Dataset entries:
--*--
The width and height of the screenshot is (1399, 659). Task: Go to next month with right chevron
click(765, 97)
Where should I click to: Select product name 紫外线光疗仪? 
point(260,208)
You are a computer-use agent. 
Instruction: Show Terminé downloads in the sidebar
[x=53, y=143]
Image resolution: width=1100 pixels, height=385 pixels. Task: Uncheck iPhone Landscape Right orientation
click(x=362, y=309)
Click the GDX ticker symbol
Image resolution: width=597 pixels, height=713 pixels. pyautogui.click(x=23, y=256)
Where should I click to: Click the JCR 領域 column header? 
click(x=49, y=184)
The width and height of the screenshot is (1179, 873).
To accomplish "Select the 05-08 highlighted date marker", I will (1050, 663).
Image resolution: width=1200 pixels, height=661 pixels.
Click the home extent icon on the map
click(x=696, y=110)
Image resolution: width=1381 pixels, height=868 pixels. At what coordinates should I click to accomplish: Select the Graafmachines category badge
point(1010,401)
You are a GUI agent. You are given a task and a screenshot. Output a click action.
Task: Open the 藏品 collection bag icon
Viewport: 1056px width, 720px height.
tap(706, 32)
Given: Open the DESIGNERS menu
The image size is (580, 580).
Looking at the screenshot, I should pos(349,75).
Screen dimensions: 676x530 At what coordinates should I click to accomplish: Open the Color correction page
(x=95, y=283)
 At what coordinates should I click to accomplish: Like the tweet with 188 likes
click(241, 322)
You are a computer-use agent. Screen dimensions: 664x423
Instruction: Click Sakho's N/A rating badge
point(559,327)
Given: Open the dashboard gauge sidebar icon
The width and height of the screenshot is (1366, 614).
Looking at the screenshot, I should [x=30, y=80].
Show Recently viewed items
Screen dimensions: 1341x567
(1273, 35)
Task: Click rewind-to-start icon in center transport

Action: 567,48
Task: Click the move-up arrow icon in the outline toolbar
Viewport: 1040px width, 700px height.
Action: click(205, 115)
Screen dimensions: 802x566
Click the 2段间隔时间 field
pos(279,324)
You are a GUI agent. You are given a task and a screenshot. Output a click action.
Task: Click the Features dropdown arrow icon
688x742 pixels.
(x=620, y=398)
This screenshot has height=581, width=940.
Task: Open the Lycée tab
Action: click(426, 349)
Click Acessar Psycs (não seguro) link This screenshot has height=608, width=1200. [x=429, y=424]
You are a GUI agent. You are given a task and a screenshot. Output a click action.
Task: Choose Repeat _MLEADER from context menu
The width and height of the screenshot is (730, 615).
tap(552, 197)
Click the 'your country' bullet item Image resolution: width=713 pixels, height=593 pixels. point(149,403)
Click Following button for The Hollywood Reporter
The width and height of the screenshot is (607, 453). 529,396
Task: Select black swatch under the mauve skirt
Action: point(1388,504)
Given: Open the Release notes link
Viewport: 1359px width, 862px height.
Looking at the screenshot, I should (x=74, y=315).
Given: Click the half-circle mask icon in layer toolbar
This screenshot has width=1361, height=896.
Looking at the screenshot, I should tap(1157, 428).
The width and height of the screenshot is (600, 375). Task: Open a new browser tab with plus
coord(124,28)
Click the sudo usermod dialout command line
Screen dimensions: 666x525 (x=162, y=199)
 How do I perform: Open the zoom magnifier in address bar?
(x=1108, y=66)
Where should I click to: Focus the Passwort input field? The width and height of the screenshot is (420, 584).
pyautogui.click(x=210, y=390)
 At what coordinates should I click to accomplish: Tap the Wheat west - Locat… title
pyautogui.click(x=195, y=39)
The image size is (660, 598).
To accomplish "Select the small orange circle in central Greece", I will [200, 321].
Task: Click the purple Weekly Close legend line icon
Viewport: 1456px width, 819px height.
--*--
ABOUT THIS EXERCISE: Look above for the line that contains "688x742 pixels.". Starting there, transcribe every line exactly until you have copied the line that contains "Click the 'your".

PROBLEM SOLUTION:
688x742 pixels.
(x=620, y=398)
This screenshot has height=581, width=940.
Task: Open the Lycée tab
Action: click(426, 349)
Click Acessar Psycs (não seguro) link This screenshot has height=608, width=1200. [x=429, y=424]
You are a GUI agent. You are given a task and a screenshot. Output a click action.
Task: Choose Repeat _MLEADER from context menu
The width and height of the screenshot is (730, 615).
tap(552, 197)
Click the 'your country' bullet item Image resolution: width=713 pixels, height=593 pixels. point(149,403)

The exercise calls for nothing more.